One bedroom they used as intended, the other held clothes, shoes, and occasionally guests. Both Lydia and Paul were sharp dressers, and they had tons of clothes. Scattered around were more CDs, more books, guitar picks and pick guards and pick-ups. On top of one dresser in the first bedroom were three coffee cups and two books. One cup was vintage, from Tahoe; in it was a twenty, two singles, and a few dollars in change. In another, a souvenir cup from Las Vegas from the same era, was a paperclip, two guitar picks, a cheap sandalwood
mala
, and a roach from a joint.
It was where Paul emptied his pockets. Nearly every man has a spot like this one. Everything here was Paul’s, used to be Paul’s, had been touched by him.

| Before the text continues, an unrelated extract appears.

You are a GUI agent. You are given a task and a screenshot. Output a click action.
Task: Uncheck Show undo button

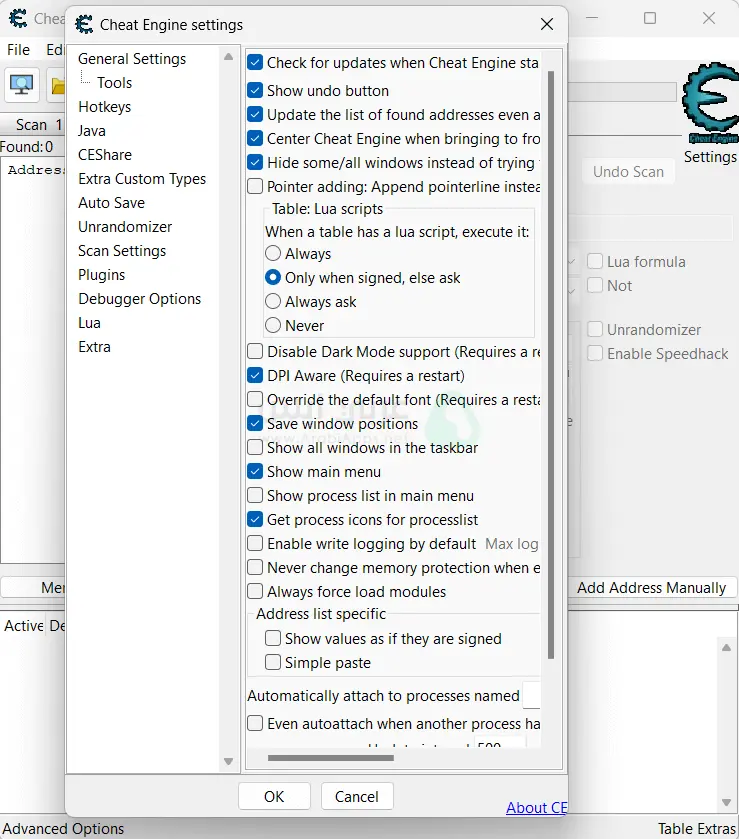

I put the thought aside and looked at the last cup, from the Spot of Mystery in Santa Rosa. In it was a little collection of business cards. I flipped through them: A Vietnamese restaurant in Alameda. A guitar store in San Rafael. A stamped card one-tenth of the way toward a free smoothie in Oakland.
Nothing jumped out at me. Nothing spoke to me. I put the cards in my pocket. The bed was unmade, sheets wrinkled and tossed. I imagined Paul sprawled across it, asleep, sun streaming in on his last morning, blissfully unaware of what the night would bring.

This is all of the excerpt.